> **Records for this task**
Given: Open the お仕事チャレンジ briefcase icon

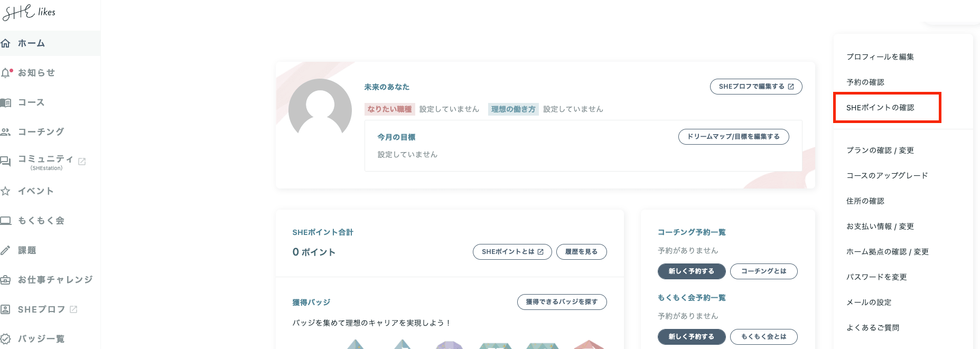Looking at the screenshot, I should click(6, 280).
--
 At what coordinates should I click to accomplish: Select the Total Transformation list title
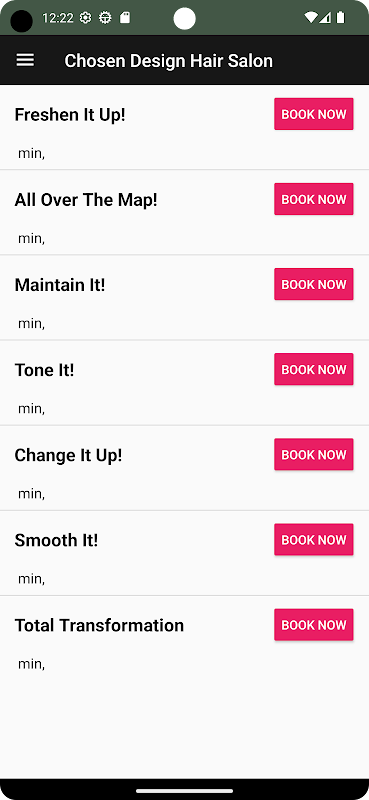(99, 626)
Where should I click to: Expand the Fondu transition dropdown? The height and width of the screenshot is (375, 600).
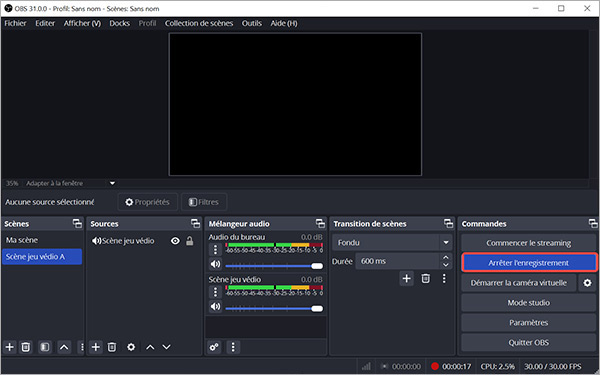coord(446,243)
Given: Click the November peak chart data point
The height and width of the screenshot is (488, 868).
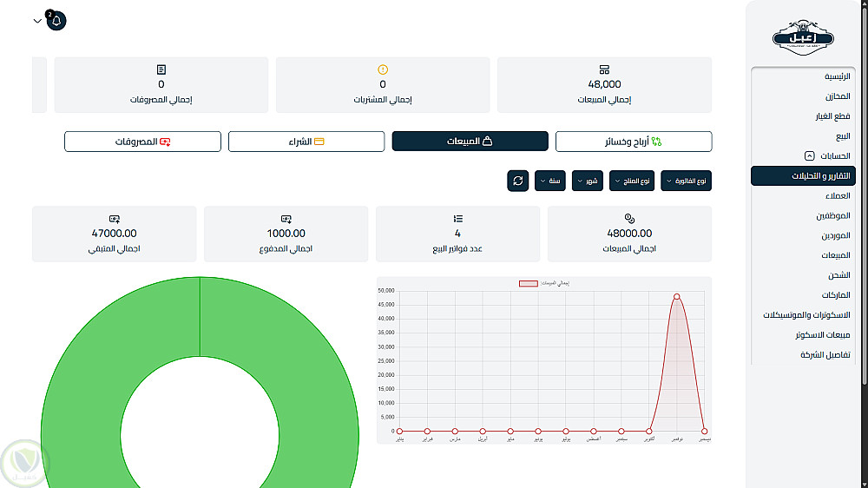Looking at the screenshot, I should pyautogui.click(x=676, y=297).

> **What is needed**
Using the data above, transcribe exactly the lines between those containing "At what coordinates" and "Given: Click the", inclusive, and leave every picture behind.

> **Result below**
 At what coordinates should I click to accomplish: Select the Total Transformation list title
(99, 626)
Where should I click to: Expand the Fondu transition dropdown? The height and width of the screenshot is (375, 600).
coord(446,243)
Given: Click the November peak chart data point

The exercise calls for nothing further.